• _HOW TO COMPLETE THIS TASK_:
Please retype the listing below exactly, from its opening line through the line where "Given: Open the Notifications bell icon" appears.

• _DATASET EXCERPTS_:

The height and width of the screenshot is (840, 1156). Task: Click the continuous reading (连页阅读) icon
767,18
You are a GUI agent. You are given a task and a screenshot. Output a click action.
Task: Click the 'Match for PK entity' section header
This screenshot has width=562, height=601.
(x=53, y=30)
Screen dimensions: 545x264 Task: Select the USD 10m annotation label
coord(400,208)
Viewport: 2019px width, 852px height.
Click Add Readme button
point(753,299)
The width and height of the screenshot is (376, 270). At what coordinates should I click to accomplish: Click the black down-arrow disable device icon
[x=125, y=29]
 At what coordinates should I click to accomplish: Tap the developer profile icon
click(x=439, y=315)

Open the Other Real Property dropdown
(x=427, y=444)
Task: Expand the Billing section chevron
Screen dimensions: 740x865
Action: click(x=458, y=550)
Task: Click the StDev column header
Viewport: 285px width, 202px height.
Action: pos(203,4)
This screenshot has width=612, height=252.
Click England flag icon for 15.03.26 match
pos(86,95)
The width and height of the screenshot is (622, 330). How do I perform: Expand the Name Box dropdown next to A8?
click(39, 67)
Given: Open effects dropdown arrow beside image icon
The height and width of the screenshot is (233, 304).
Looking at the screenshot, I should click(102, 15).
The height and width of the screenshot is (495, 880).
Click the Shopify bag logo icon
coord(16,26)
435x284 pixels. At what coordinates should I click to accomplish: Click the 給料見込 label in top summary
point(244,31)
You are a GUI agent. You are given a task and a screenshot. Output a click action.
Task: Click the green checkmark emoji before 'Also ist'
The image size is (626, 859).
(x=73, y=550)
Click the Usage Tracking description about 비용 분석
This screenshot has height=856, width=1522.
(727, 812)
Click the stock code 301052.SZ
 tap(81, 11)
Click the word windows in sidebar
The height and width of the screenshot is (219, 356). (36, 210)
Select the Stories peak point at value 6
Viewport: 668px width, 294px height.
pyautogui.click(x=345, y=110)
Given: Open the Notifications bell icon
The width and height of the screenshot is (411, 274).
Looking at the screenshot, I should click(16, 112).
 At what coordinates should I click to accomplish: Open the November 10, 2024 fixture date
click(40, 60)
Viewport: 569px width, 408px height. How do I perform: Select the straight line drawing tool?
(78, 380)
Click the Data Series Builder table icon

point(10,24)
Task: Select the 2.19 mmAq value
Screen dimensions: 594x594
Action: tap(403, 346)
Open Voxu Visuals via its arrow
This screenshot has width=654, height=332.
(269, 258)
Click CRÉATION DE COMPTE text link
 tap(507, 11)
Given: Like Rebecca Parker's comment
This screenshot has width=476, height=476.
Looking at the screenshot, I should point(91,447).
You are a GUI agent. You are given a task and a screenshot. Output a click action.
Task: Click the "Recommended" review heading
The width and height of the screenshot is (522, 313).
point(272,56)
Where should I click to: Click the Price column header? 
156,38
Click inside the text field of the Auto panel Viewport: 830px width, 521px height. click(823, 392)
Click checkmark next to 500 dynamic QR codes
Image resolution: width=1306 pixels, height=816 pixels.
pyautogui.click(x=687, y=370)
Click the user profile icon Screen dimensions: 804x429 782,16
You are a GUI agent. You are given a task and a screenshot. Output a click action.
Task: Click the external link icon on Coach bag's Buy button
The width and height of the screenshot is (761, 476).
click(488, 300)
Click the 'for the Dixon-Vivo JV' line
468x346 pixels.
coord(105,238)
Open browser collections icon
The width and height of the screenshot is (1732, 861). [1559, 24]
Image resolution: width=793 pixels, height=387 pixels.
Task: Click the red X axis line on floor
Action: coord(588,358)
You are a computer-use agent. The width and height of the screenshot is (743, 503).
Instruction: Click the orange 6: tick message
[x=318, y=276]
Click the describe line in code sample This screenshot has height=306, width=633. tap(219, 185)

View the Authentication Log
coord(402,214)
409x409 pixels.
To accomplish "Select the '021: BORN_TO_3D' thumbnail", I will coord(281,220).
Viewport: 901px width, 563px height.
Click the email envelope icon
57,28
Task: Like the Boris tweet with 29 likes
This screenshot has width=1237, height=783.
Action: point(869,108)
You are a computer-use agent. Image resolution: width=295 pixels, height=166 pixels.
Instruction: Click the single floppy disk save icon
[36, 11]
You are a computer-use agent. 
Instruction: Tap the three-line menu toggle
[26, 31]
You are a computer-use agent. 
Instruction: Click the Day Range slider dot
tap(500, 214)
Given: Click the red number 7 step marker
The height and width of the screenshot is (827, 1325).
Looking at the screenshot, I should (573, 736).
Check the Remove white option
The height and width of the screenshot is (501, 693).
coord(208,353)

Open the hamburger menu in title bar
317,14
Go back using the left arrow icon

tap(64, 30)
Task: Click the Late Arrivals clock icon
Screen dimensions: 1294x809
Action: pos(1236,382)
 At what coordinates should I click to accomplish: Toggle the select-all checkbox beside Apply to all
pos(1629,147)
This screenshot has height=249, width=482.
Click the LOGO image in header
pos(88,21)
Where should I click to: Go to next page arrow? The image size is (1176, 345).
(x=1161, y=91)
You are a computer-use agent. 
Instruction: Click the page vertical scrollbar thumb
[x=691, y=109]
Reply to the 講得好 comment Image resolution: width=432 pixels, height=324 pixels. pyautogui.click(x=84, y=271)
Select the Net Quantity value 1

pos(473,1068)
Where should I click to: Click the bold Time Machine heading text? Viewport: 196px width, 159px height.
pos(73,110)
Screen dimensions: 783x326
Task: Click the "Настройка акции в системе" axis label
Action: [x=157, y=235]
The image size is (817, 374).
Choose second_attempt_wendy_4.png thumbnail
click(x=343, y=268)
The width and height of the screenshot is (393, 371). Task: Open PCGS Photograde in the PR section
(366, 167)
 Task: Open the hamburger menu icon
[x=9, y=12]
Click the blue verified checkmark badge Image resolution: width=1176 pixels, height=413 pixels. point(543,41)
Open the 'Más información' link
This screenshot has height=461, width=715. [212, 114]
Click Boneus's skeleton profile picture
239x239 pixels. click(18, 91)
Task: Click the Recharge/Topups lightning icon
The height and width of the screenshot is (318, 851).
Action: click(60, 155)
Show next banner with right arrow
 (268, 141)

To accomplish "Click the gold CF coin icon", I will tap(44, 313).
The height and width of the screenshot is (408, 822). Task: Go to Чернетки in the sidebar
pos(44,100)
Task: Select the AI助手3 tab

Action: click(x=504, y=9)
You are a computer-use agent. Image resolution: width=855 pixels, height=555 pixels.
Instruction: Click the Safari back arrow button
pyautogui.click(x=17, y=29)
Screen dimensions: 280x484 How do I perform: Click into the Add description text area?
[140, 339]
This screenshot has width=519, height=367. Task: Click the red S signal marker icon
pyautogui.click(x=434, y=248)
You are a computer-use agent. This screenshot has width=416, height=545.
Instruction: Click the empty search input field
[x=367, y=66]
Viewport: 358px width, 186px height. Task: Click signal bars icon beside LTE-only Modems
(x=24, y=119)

• _RESULT OF THE TASK_:
The height and width of the screenshot is (840, 1156). Task: Click the continuous reading (连页阅读) icon
767,18
You are a GUI agent. You are given a task and a screenshot. Output a click action.
Task: Click the 'Match for PK entity' section header
This screenshot has width=562, height=601.
(x=53, y=30)
Screen dimensions: 545x264 Task: Select the USD 10m annotation label
coord(400,208)
Viewport: 2019px width, 852px height.
Click Add Readme button
point(753,299)
The width and height of the screenshot is (376, 270). At what coordinates should I click to accomplish: Click the black down-arrow disable device icon
[x=125, y=29]
 At what coordinates should I click to accomplish: Tap the developer profile icon
click(x=439, y=315)

Open the Other Real Property dropdown
(x=427, y=444)
Task: Expand the Billing section chevron
Screen dimensions: 740x865
Action: click(x=458, y=550)
Task: Click the StDev column header
Viewport: 285px width, 202px height.
Action: pos(203,4)
This screenshot has width=612, height=252.
Click England flag icon for 15.03.26 match
pos(86,95)
The width and height of the screenshot is (622, 330). How do I perform: Expand the Name Box dropdown next to A8?
click(39, 67)
Given: Open effects dropdown arrow beside image icon
The height and width of the screenshot is (233, 304).
Looking at the screenshot, I should click(102, 15).
The height and width of the screenshot is (495, 880).
Click the Shopify bag logo icon
coord(16,26)
435x284 pixels. At what coordinates should I click to accomplish: Click the 給料見込 label in top summary
point(244,31)
You are a GUI agent. You are given a task and a screenshot. Output a click action.
Task: Click the green checkmark emoji before 'Also ist'
The image size is (626, 859).
(x=73, y=550)
Click the Usage Tracking description about 비용 분석
This screenshot has height=856, width=1522.
(727, 812)
Click the stock code 301052.SZ
 tap(81, 11)
Click the word windows in sidebar
The height and width of the screenshot is (219, 356). (36, 210)
Select the Stories peak point at value 6
Viewport: 668px width, 294px height.
pyautogui.click(x=345, y=110)
Given: Open the Notifications bell icon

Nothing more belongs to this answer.